# Record extracts
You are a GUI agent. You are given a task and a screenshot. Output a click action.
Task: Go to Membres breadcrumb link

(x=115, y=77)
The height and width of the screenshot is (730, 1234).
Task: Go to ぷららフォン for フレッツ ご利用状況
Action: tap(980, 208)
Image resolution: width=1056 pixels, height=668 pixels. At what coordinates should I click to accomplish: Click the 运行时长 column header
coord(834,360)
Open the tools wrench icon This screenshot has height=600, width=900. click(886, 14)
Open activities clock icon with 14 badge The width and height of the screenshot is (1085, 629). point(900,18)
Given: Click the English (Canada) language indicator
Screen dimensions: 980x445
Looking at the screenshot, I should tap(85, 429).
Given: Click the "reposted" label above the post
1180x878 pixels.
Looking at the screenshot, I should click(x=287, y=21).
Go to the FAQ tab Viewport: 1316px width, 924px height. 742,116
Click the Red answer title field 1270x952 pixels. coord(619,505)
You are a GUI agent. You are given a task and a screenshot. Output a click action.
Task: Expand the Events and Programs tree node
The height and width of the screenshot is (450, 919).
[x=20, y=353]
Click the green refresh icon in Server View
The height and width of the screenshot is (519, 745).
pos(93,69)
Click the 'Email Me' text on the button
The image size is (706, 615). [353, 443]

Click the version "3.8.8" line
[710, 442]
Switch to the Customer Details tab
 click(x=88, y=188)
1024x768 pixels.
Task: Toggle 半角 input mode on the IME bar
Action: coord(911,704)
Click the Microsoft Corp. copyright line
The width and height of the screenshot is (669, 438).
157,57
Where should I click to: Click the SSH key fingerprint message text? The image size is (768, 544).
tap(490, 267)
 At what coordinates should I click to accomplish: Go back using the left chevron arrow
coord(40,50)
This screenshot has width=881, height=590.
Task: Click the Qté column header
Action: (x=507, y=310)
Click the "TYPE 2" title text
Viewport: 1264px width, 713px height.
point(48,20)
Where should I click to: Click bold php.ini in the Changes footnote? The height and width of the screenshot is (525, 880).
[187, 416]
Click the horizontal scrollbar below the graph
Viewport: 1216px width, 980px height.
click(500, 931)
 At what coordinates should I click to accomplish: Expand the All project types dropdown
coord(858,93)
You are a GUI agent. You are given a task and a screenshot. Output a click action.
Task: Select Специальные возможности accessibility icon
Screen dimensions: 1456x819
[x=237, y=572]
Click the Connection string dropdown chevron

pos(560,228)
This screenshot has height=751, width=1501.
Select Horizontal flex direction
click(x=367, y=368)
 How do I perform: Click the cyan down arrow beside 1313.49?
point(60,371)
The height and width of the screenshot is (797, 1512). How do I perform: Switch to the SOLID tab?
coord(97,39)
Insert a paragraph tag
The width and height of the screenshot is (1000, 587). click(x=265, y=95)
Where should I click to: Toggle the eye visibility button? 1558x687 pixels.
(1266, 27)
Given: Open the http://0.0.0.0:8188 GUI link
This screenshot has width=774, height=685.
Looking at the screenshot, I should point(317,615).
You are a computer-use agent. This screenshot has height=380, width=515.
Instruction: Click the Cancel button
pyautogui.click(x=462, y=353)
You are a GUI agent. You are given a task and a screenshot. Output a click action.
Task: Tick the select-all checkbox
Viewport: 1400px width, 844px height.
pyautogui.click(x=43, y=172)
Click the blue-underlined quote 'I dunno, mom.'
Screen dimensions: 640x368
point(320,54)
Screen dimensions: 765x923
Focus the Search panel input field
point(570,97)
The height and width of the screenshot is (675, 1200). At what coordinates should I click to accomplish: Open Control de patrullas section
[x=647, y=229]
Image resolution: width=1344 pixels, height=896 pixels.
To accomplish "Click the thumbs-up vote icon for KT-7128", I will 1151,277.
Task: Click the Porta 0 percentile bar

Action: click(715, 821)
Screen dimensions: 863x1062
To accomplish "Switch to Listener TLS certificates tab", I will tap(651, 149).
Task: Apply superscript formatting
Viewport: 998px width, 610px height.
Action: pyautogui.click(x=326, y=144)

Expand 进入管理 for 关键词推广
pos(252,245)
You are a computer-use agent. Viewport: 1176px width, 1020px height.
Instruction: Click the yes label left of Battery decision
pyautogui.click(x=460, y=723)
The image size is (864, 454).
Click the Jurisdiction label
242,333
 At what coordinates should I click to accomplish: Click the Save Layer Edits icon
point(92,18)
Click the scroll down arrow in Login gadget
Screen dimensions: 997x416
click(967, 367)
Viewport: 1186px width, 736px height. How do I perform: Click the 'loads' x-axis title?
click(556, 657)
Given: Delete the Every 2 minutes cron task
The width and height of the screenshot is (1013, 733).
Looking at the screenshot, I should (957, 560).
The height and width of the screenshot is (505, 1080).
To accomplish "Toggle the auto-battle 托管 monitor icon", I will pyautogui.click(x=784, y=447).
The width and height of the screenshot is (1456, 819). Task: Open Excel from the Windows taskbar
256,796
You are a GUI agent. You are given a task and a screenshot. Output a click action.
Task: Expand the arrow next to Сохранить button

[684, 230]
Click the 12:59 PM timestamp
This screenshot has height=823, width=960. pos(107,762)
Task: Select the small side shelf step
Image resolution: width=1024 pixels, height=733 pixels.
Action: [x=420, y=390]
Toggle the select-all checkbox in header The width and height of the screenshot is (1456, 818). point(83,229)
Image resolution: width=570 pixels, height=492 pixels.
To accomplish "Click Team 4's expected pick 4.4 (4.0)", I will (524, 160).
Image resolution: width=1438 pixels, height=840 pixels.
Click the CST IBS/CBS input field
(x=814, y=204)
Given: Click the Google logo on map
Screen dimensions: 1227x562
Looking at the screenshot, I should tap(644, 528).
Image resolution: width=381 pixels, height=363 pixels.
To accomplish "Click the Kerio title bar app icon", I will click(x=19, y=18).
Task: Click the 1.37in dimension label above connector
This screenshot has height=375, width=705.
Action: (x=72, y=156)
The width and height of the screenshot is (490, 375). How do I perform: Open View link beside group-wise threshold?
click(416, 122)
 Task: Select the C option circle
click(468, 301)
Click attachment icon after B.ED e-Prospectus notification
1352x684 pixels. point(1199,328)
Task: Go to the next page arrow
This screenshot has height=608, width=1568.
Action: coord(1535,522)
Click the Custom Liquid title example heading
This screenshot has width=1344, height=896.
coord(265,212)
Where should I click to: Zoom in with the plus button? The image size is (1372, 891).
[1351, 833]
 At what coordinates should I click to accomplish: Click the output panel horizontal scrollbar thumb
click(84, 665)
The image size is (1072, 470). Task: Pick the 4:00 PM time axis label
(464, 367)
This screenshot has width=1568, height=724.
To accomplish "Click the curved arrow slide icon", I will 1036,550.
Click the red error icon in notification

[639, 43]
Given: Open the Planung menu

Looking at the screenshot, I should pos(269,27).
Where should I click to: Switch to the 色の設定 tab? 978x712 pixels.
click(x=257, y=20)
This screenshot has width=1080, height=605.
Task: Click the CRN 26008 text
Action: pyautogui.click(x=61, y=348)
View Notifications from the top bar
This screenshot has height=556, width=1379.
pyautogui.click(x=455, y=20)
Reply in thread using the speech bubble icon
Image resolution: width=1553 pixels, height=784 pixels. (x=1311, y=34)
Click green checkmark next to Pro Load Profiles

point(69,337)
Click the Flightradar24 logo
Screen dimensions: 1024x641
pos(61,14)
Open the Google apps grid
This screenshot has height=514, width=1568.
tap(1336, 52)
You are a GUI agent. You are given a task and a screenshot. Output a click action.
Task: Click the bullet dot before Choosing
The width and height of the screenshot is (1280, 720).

# Instruction
Format every line of the items above as a Markdown table with a No. column for the row number and a Text column for the line, leaving out blank lines.

# Result of this task
| No. | Text |
|---|---|
| 1 | You are a GUI agent. You are given a task and a screenshot. Output a click action. |
| 2 | Task: Go to Membres breadcrumb link |
| 3 | (x=115, y=77) |
| 4 | The height and width of the screenshot is (730, 1234). |
| 5 | Task: Go to ぷららフォン for フレッツ ご利用状況 |
| 6 | Action: tap(980, 208) |
| 7 | Image resolution: width=1056 pixels, height=668 pixels. At what coordinates should I click to accomplish: Click the 运行时长 column header |
| 8 | coord(834,360) |
| 9 | Open the tools wrench icon This screenshot has height=600, width=900. click(886, 14) |
| 10 | Open activities clock icon with 14 badge The width and height of the screenshot is (1085, 629). point(900,18) |
| 11 | Given: Click the English (Canada) language indicator |
| 12 | Screen dimensions: 980x445 |
| 13 | Looking at the screenshot, I should tap(85, 429). |
| 14 | Given: Click the "reposted" label above the post |
| 15 | 1180x878 pixels. |
| 16 | Looking at the screenshot, I should click(x=287, y=21). |
| 17 | Go to the FAQ tab Viewport: 1316px width, 924px height. 742,116 |
| 18 | Click the Red answer title field 1270x952 pixels. coord(619,505) |
| 19 | You are a GUI agent. You are given a task and a screenshot. Output a click action. |
| 20 | Task: Expand the Events and Programs tree node |
| 21 | The height and width of the screenshot is (450, 919). |
| 22 | [x=20, y=353] |
| 23 | Click the green refresh icon in Server View |
| 24 | The height and width of the screenshot is (519, 745). |
| 25 | pos(93,69) |
| 26 | Click the 'Email Me' text on the button |
| 27 | The image size is (706, 615). [353, 443] |
| 28 | Click the version "3.8.8" line |
| 29 | [710, 442] |
| 30 | Switch to the Customer Details tab |
| 31 |  click(x=88, y=188) |
| 32 | 1024x768 pixels. |
| 33 | Task: Toggle 半角 input mode on the IME bar |
| 34 | Action: coord(911,704) |
| 35 | Click the Microsoft Corp. copyright line |
| 36 | The width and height of the screenshot is (669, 438). |
| 37 | 157,57 |
| 38 | Where should I click to: Click the SSH key fingerprint message text? The image size is (768, 544). |
| 39 | tap(490, 267) |
| 40 |  At what coordinates should I click to accomplish: Go back using the left chevron arrow |
| 41 | coord(40,50) |
| 42 | This screenshot has width=881, height=590. |
| 43 | Task: Click the Qté column header |
| 44 | Action: (x=507, y=310) |
| 45 | Click the "TYPE 2" title text |
| 46 | Viewport: 1264px width, 713px height. |
| 47 | point(48,20) |
| 48 | Where should I click to: Click bold php.ini in the Changes footnote? The height and width of the screenshot is (525, 880). |
| 49 | [187, 416] |
| 50 | Click the horizontal scrollbar below the graph |
| 51 | Viewport: 1216px width, 980px height. |
| 52 | click(500, 931) |
| 53 |  At what coordinates should I click to accomplish: Expand the All project types dropdown |
| 54 | coord(858,93) |
| 55 | You are a GUI agent. You are given a task and a screenshot. Output a click action. |
| 56 | Task: Select Специальные возможности accessibility icon |
| 57 | Screen dimensions: 1456x819 |
| 58 | [x=237, y=572] |
| 59 | Click the Connection string dropdown chevron |
| 60 | pos(560,228) |
| 61 | This screenshot has height=751, width=1501. |
| 62 | Select Horizontal flex direction |
| 63 | click(x=367, y=368) |
| 64 |  How do I perform: Click the cyan down arrow beside 1313.49? |
| 65 | point(60,371) |
| 66 | The height and width of the screenshot is (797, 1512). How do I perform: Switch to the SOLID tab? |
| 67 | coord(97,39) |
| 68 | Insert a paragraph tag |
| 69 | The width and height of the screenshot is (1000, 587). click(x=265, y=95) |
| 70 | Where should I click to: Toggle the eye visibility button? 1558x687 pixels. |
| 71 | (1266, 27) |
| 72 | Given: Open the http://0.0.0.0:8188 GUI link |
| 73 | This screenshot has width=774, height=685. |
| 74 | Looking at the screenshot, I should point(317,615). |
| 75 | You are a computer-use agent. This screenshot has height=380, width=515. |
| 76 | Instruction: Click the Cancel button |
| 77 | pyautogui.click(x=462, y=353) |
| 78 | You are a GUI agent. You are given a task and a screenshot. Output a click action. |
| 79 | Task: Tick the select-all checkbox |
| 80 | Viewport: 1400px width, 844px height. |
| 81 | pyautogui.click(x=43, y=172) |
| 82 | Click the blue-underlined quote 'I dunno, mom.' |
| 83 | Screen dimensions: 640x368 |
| 84 | point(320,54) |
| 85 | Screen dimensions: 765x923 |
| 86 | Focus the Search panel input field |
| 87 | point(570,97) |
| 88 | The height and width of the screenshot is (675, 1200). At what coordinates should I click to accomplish: Open Control de patrullas section |
| 89 | [x=647, y=229] |
| 90 | Image resolution: width=1344 pixels, height=896 pixels. |
| 91 | To accomplish "Click the thumbs-up vote icon for KT-7128", I will 1151,277. |
| 92 | Task: Click the Porta 0 percentile bar |
| 93 | Action: click(715, 821) |
| 94 | Screen dimensions: 863x1062 |
| 95 | To accomplish "Switch to Listener TLS certificates tab", I will tap(651, 149). |
| 96 | Task: Apply superscript formatting |
| 97 | Viewport: 998px width, 610px height. |
| 98 | Action: pyautogui.click(x=326, y=144) |
| 99 | Expand 进入管理 for 关键词推广 |
| 100 | pos(252,245) |
| 101 | You are a computer-use agent. Viewport: 1176px width, 1020px height. |
| 102 | Instruction: Click the yes label left of Battery decision |
| 103 | pyautogui.click(x=460, y=723) |
| 104 | The image size is (864, 454). |
| 105 | Click the Jurisdiction label |
| 106 | 242,333 |
| 107 |  At what coordinates should I click to accomplish: Click the Save Layer Edits icon |
| 108 | point(92,18) |
| 109 | Click the scroll down arrow in Login gadget |
| 110 | Screen dimensions: 997x416 |
| 111 | click(967, 367) |
| 112 | Viewport: 1186px width, 736px height. How do I perform: Click the 'loads' x-axis title? |
| 113 | click(556, 657) |
| 114 | Given: Delete the Every 2 minutes cron task |
| 115 | The width and height of the screenshot is (1013, 733). |
| 116 | Looking at the screenshot, I should (957, 560). |
| 117 | The height and width of the screenshot is (505, 1080). |
| 118 | To accomplish "Toggle the auto-battle 托管 monitor icon", I will pyautogui.click(x=784, y=447). |
| 119 | The width and height of the screenshot is (1456, 819). Task: Open Excel from the Windows taskbar |
| 120 | 256,796 |
| 121 | You are a GUI agent. You are given a task and a screenshot. Output a click action. |
| 122 | Task: Expand the arrow next to Сохранить button |
| 123 | [684, 230] |
| 124 | Click the 12:59 PM timestamp |
| 125 | This screenshot has height=823, width=960. pos(107,762) |
| 126 | Task: Select the small side shelf step |
| 127 | Image resolution: width=1024 pixels, height=733 pixels. |
| 128 | Action: [x=420, y=390] |
| 129 | Toggle the select-all checkbox in header The width and height of the screenshot is (1456, 818). point(83,229) |
| 130 | Image resolution: width=570 pixels, height=492 pixels. |
| 131 | To accomplish "Click Team 4's expected pick 4.4 (4.0)", I will (524, 160). |
| 132 | Image resolution: width=1438 pixels, height=840 pixels. |
| 133 | Click the CST IBS/CBS input field |
| 134 | (x=814, y=204) |
| 135 | Given: Click the Google logo on map |
| 136 | Screen dimensions: 1227x562 |
| 137 | Looking at the screenshot, I should tap(644, 528). |
| 138 | Image resolution: width=381 pixels, height=363 pixels. |
| 139 | To accomplish "Click the Kerio title bar app icon", I will click(x=19, y=18). |
| 140 | Task: Click the 1.37in dimension label above connector |
| 141 | This screenshot has height=375, width=705. |
| 142 | Action: (x=72, y=156) |
| 143 | The width and height of the screenshot is (490, 375). How do I perform: Open View link beside group-wise threshold? |
| 144 | click(416, 122) |
| 145 |  Task: Select the C option circle |
| 146 | click(468, 301) |
| 147 | Click attachment icon after B.ED e-Prospectus notification |
| 148 | 1352x684 pixels. point(1199,328) |
| 149 | Task: Go to the next page arrow |
| 150 | This screenshot has height=608, width=1568. |
| 151 | Action: coord(1535,522) |
| 152 | Click the Custom Liquid title example heading |
| 153 | This screenshot has width=1344, height=896. |
| 154 | coord(265,212) |
| 155 | Where should I click to: Zoom in with the plus button? The image size is (1372, 891). |
| 156 | [1351, 833] |
| 157 |  At what coordinates should I click to accomplish: Click the output panel horizontal scrollbar thumb |
| 158 | click(84, 665) |
| 159 | The image size is (1072, 470). Task: Pick the 4:00 PM time axis label |
| 160 | (464, 367) |
| 161 | This screenshot has width=1568, height=724. |
| 162 | To accomplish "Click the curved arrow slide icon", I will 1036,550. |
| 163 | Click the red error icon in notification |
| 164 | [639, 43] |
| 165 | Given: Open the Planung menu |
| 166 | Looking at the screenshot, I should pos(269,27). |
| 167 | Where should I click to: Switch to the 色の設定 tab? 978x712 pixels. |
| 168 | click(x=257, y=20) |
| 169 | This screenshot has width=1080, height=605. |
| 170 | Task: Click the CRN 26008 text |
| 171 | Action: pyautogui.click(x=61, y=348) |
| 172 | View Notifications from the top bar |
| 173 | This screenshot has height=556, width=1379. |
| 174 | pyautogui.click(x=455, y=20) |
| 175 | Reply in thread using the speech bubble icon |
| 176 | Image resolution: width=1553 pixels, height=784 pixels. (x=1311, y=34) |
| 177 | Click green checkmark next to Pro Load Profiles |
| 178 | point(69,337) |
| 179 | Click the Flightradar24 logo |
| 180 | Screen dimensions: 1024x641 |
| 181 | pos(61,14) |
| 182 | Open the Google apps grid |
| 183 | This screenshot has height=514, width=1568. |
| 184 | tap(1336, 52) |
| 185 | You are a GUI agent. You are given a task and a screenshot. Output a click action. |
| 186 | Task: Click the bullet dot before Choosing |
| 187 | The width and height of the screenshot is (1280, 720). |